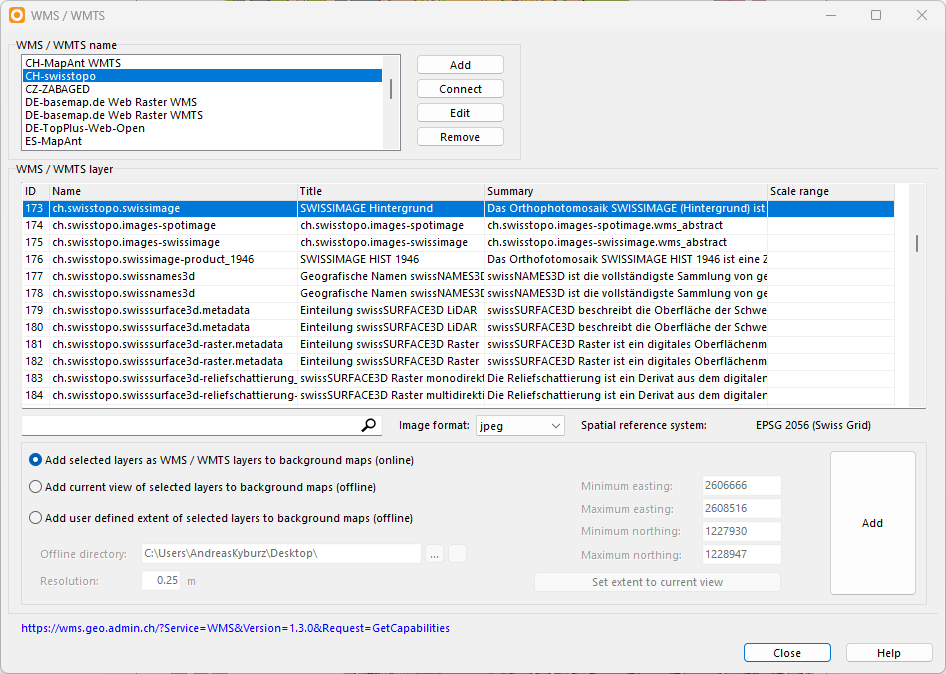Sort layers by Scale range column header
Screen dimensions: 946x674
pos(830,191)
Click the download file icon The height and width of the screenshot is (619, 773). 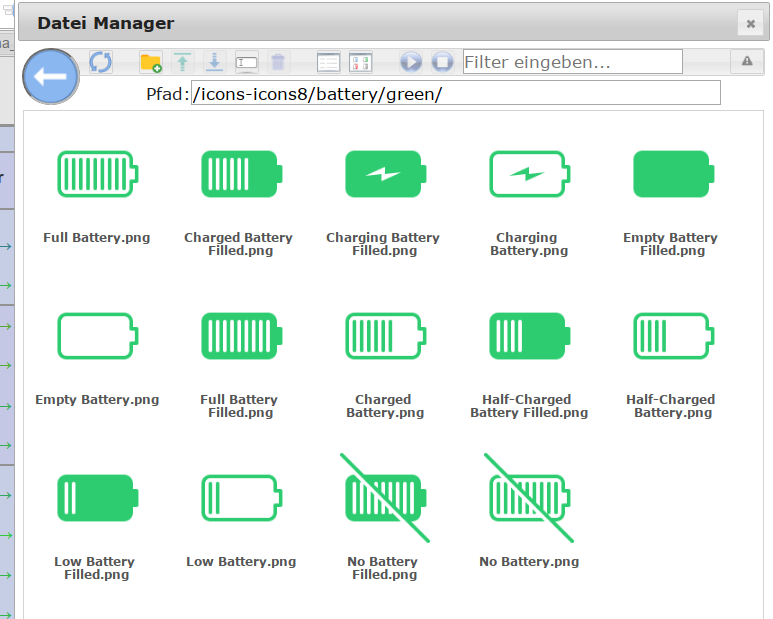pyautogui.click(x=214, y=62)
*-*-*
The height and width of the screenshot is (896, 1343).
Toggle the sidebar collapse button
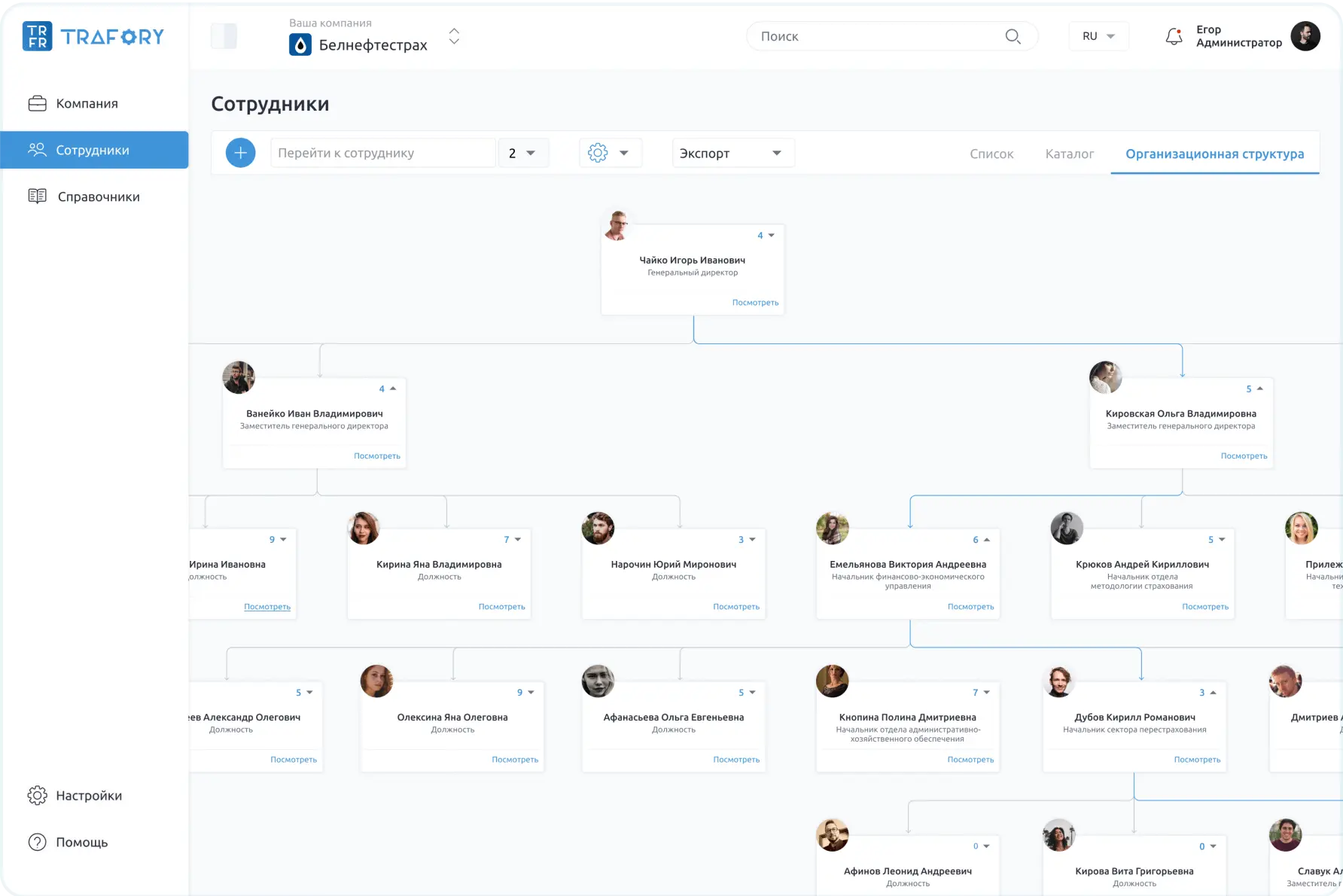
*-*-*
§ **Your assignment**:
Going back over the entries above, copy word for word every line from the one that has "The height and width of the screenshot is (896, 1343)." on through the one that has "Toggle the sidebar collapse button".

§ **Answer section**:
The height and width of the screenshot is (896, 1343).
Toggle the sidebar collapse button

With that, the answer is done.